Chana dal gets its place in Oxford dictionary; here is something you may like to know about this pulse

Chana dal

Chana Dal (split Bengal gram) has become the latest addition in Oxford University’s English dictionary. As we know, Oxford dictionary is (in a way) considered as a bible of the English language, and it includes various words across many languages around the world time to time. Some of the popular Indian words – including some food items – which are part of the Oxford Dictionary’s word bank include: arma, guru avatar, jungle, chutney, bhelpuri, masala, and ghee, among others. These are, basically, the most used words in the day-to-day life of Indians. So is “Chana Dal,” a rich and affordable source of protein.

Chana or Bengal gram comes under chickpea category and its binomial name is Cicer arietinu. It is believed to be one of the earliest cultivated legumes. Almost in every part of India, the staple food habits consist of two main parts, which are food grains like rice or wheat along with lentils (pulses) or dal. The term ‘dal’ is used in the Indian subcontinent for various dry split pulses as well as the soup prepared out of these pulses. Among the popular pulses available in India, chana dal is an easily available and well-affordable pulse variety for people of low income group as well.

Chana dal
Indian fritters (pakoda)

Chana dal is such an important ingredient in Indian cusine that to imagine about  the cusine without chana dal is almost impossible. It is used in multiple ways for various purposes. People consume green chana, matured chana(kala chana in Hindi), water-soaked chana, roasted chana and many other cooking preparations of it. Besan, an important ingredient of many famous indian fritters,  is nothing but powdered form of chana dal. Roasted chana flour (sattu) is used as a easily digestable drink during the summers and is used as a stuffed material in popular dishes such as paratha and litthi. Among the popular chana dal dishes are dhokla, chanadallauki, dal vada, dal pitha, dal moth, chana dal laddu and chutney. It is also used in less quantity in some popular south Indian dishes like lemon rice and upma.
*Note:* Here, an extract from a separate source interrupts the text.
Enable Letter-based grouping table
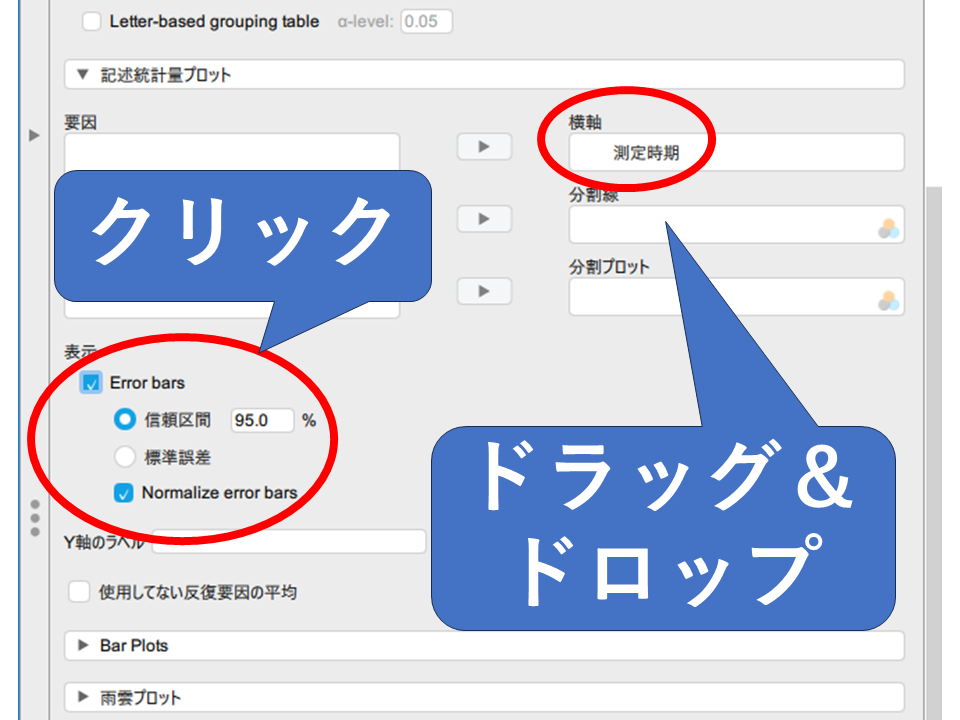960x720 pixels. (92, 21)
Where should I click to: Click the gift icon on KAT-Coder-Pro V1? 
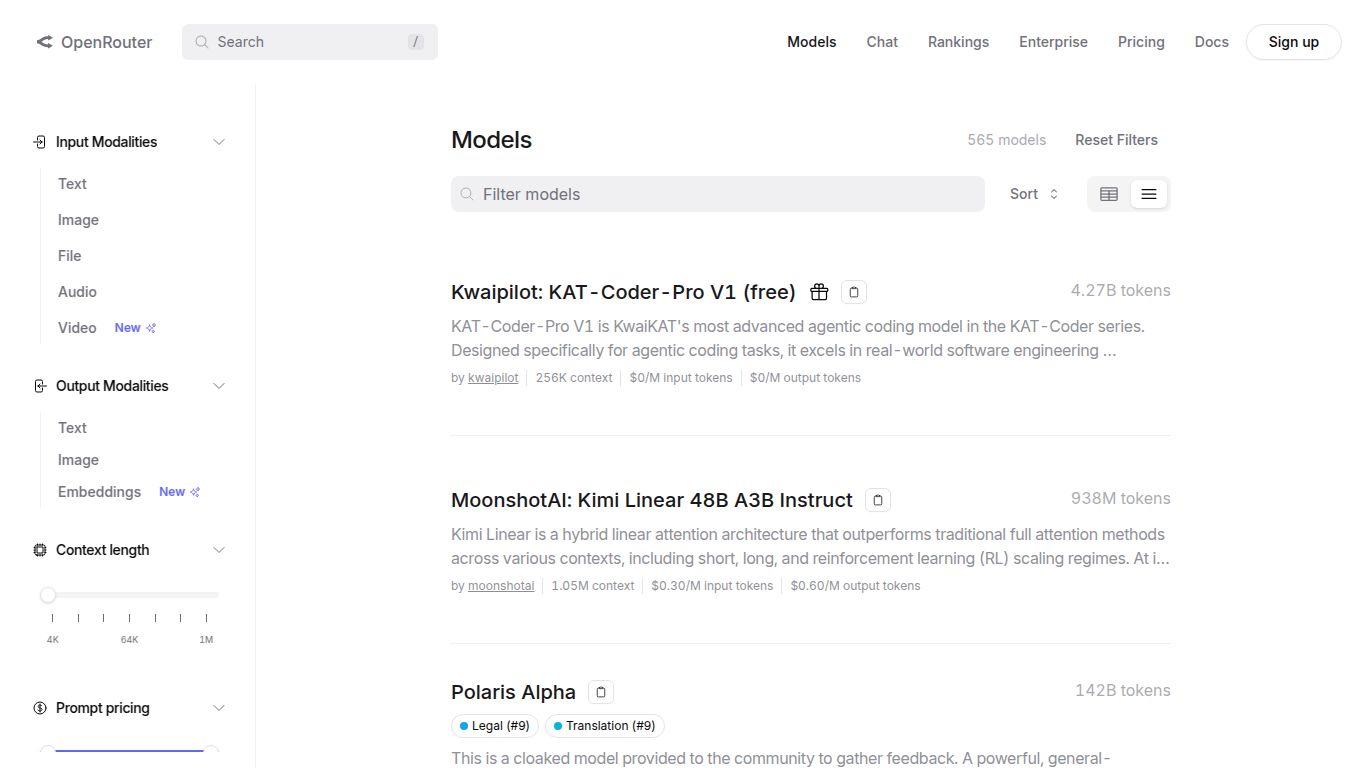(819, 291)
Apart from being a good source of protein, chana dal contains ample portions of carbohydrate and dietary fibre. It also contains useful vitamin and minerals such as Vitamin B-6, Vitamin A, Vitamin C, Calcium, Magnesium, Potassium and Sodium. By eating 100 grams of chana dal, our body can get about 364 calories of energy.

Pakoda
Dhokla

So what are you waiting for? Prepare your favorite chana dal dish and celebrate the inclusion of its in the Oxford dictionary.